Task objective
Could you please return each line of the data that has the word "computer"?
Information provided: Begin
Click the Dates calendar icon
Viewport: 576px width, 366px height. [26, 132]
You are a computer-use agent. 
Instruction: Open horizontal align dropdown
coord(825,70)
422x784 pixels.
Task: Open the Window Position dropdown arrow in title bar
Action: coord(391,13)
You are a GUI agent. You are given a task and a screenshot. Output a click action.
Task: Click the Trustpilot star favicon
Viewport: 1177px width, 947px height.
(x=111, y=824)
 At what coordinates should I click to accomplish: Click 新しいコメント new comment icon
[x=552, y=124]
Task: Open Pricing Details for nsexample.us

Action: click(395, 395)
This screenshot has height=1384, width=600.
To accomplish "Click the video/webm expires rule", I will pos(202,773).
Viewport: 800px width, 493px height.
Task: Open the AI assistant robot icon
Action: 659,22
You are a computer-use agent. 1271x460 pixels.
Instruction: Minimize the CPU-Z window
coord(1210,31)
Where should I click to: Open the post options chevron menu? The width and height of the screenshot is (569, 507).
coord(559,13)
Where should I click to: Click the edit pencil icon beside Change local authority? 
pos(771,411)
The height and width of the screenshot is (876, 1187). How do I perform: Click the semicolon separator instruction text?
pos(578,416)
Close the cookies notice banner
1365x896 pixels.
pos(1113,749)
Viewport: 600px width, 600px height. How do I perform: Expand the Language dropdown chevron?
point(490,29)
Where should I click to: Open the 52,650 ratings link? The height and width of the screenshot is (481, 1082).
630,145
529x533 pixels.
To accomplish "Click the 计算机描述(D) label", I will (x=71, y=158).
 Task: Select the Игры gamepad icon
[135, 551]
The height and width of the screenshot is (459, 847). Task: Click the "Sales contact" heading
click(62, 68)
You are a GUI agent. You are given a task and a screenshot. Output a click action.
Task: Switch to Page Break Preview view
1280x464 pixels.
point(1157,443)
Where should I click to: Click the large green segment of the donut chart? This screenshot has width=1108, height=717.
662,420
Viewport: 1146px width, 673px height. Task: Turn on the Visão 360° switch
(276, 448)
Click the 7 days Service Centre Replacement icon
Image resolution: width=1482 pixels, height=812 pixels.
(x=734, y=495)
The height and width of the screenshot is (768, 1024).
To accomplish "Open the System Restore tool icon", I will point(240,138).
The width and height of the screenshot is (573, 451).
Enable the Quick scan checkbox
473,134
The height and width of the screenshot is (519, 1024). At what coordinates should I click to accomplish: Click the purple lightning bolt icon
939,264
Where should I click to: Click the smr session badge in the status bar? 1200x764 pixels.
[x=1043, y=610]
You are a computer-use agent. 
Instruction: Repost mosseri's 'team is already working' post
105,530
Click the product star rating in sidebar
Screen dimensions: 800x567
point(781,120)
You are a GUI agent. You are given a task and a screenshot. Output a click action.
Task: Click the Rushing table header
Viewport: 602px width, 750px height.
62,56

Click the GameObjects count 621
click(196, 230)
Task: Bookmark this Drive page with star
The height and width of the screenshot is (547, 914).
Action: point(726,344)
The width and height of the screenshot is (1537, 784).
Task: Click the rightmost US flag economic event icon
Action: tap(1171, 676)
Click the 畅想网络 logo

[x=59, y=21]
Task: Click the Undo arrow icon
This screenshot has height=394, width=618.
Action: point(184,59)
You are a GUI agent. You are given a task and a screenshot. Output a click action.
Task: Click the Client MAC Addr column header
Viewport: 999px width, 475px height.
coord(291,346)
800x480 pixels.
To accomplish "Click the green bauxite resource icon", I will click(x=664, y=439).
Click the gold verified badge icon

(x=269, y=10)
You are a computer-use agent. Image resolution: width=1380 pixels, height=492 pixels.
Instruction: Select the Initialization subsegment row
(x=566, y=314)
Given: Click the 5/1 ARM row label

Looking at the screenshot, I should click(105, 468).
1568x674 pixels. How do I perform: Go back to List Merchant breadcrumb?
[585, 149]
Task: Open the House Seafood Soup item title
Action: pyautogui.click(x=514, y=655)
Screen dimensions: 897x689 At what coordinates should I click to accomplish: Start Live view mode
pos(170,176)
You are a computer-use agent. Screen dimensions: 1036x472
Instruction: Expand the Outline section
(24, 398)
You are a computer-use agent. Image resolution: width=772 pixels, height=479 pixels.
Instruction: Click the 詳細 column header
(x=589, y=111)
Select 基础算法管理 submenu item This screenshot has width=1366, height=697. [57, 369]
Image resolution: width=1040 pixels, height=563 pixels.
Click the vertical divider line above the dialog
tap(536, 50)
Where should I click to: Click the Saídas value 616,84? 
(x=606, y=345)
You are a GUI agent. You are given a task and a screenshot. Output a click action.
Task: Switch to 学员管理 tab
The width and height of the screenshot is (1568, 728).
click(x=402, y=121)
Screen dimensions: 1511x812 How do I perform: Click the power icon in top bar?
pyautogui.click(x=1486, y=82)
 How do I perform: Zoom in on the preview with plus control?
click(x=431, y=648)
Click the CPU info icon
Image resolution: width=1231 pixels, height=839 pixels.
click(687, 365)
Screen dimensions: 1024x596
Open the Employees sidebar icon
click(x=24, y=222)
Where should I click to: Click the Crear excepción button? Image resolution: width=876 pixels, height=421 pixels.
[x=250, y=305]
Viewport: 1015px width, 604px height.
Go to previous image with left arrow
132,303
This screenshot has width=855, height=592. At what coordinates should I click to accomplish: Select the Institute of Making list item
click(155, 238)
Information provided: End
Solution to the exercise
You are a computer-use agent. 
You are a computer-use agent. 1271x460 pixels.
You are a computer-use agent. 
You are a computer-use agent. Image resolution: width=1380 pixels, height=492 pixels.
You are a computer-use agent. Screen dimensions: 1036x472
You are a computer-use agent. Image resolution: width=772 pixels, height=479 pixels.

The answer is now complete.